* _What the exercise asks_
In the records below, count every line where the string "computer" appears, and reply with the count only.

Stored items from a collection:
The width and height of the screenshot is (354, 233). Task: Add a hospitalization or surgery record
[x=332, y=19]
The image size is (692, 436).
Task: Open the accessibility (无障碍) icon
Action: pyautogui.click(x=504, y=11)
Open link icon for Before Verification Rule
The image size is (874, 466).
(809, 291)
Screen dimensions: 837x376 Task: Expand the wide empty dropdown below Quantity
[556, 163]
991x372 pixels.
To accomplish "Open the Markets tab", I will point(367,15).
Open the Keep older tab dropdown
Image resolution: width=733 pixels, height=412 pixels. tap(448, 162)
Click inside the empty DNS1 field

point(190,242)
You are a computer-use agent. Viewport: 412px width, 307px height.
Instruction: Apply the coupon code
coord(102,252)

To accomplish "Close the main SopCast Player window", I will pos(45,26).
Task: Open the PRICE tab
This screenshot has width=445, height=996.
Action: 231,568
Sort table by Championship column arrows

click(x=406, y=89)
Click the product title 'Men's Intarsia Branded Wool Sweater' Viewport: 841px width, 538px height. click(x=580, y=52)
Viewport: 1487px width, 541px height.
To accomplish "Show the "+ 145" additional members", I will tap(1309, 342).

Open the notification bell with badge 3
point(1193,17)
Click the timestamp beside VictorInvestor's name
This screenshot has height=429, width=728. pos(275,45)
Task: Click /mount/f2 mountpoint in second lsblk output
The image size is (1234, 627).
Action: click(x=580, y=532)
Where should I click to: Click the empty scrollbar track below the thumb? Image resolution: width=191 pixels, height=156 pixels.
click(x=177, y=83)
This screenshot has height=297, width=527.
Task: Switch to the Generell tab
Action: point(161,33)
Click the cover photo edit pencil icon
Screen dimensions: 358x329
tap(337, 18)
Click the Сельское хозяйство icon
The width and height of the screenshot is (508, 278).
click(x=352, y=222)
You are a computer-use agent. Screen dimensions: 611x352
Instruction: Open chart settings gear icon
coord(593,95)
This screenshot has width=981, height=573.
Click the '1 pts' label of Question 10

* _Response for this exercise_
2